What “Senior Privileges” Actually Exist at North Atlanta?
“Don’t do _____ or else we’ll take away your senior privileges!” is something that North Atlanta students often hear shouted at them by teachers whenever they catch them doing something they’re not supposed to do. In high schools all over the world, it is common for the seniors in the building to have special privileges that set them apart from other students. These usually include benefits like the ability to leave school during lunch periods, priority parking spots, the chance to cut the line in the cafeteria, a senior skip day, and more. But do these benefits carry over to North Atlanta at all?
At North Atlanta, students have about 20 minutes to eat lunch as opposed to hour-long periods at other schools, so having seniors leave early for lunch periods is not only not allowed, but basically impossible to begin with. Lunch lines don’t really care much about what grade you’re in. And there isn’t an organized senior skip day either, but that hasn’t stopped some seniors from giving up an unexcused absence and create their own anyway, despite the best efforts of the administrators to put a stop to it. So what are the so-called senior privileges at North Atlanta anyway?
If you really want to look at the senior privileges at North Atlanta, you’ll have to squint a little bit. The ability to attend prom, a field day, and graduation rituals are probably the biggest things that are classified as “senior privileges” here. Also, the chance to attend pep rallies is seen as a privilege, but when there are only two pep rallies a year, there’s not much to lose. The field day is held indoors, spent doing things like playing basketball, and some seniors say that they didn’t bother showing up for a school field day spent under a roof. “I don’t really see what senior privileges we even have,” said senior and Warrior Wire editor-in-chief Caroline Tuemler. “They always threaten to take away our senior privileges if we’re bad but we don’t really have many.”
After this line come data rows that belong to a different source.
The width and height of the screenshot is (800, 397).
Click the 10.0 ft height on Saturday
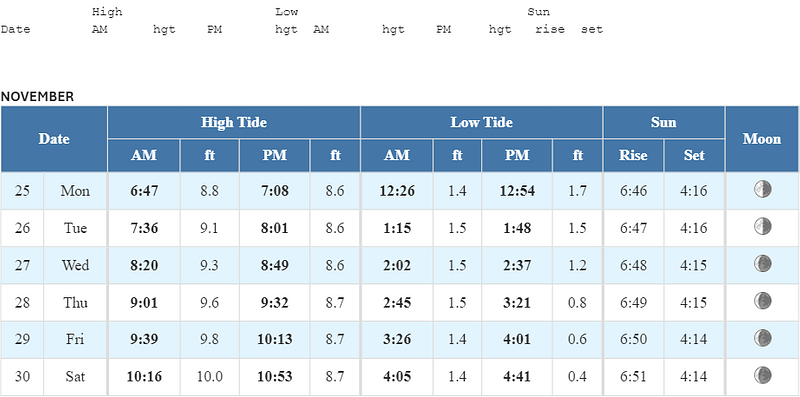point(210,377)
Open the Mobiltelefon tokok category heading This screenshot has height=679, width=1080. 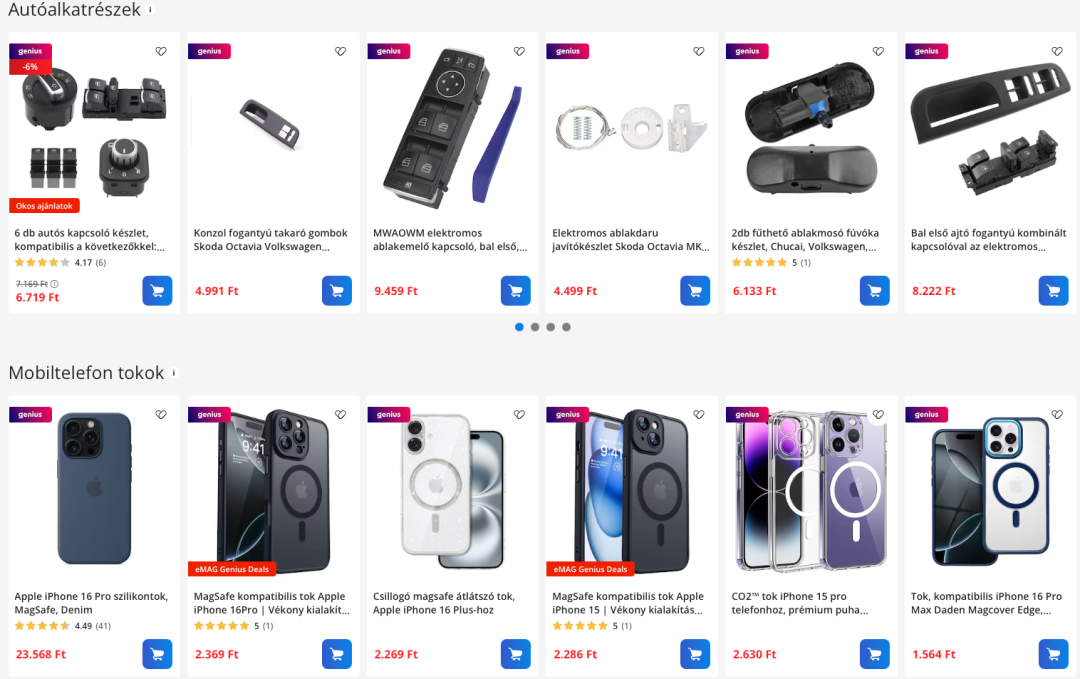85,372
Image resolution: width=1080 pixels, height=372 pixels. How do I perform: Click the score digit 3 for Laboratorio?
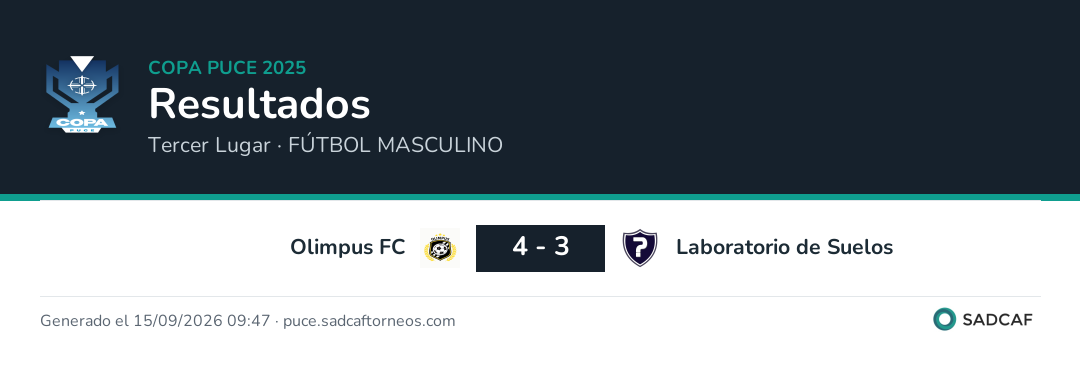click(x=562, y=247)
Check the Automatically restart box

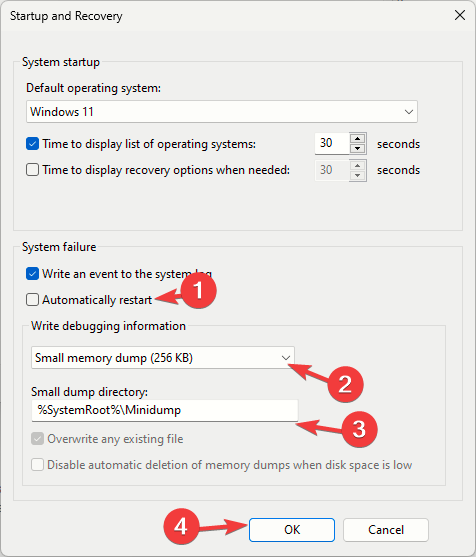click(x=32, y=300)
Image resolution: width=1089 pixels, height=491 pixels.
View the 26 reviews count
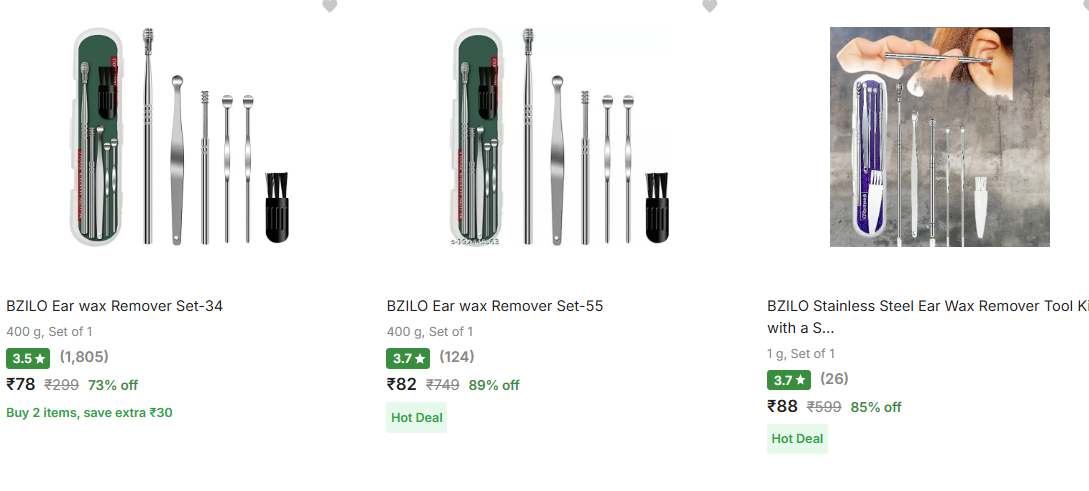coord(834,379)
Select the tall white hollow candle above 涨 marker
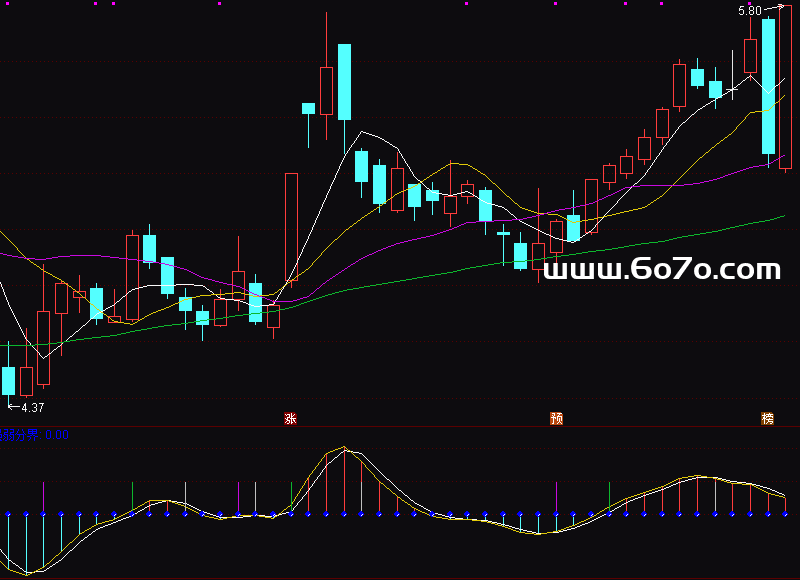Screen dimensions: 800x580 pos(291,228)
In North Atlanta’s defense, however, it’s pretty hard to install certain senior privileges when you’re a public school. An hour long lunch period would either cut class time way too short, or add almost an hour to the day. Chick-fil-A is great, but is it worth being dismissed at 4:30? APS probably has bigger fish to fry than trying to pay for a senior skip day field trip, and even priority parking is hard to manage with a huge parking deck like the one at North Atlanta. We’ll probably have to just wait and see if the senior privileges list ever evolves from its current barebones state.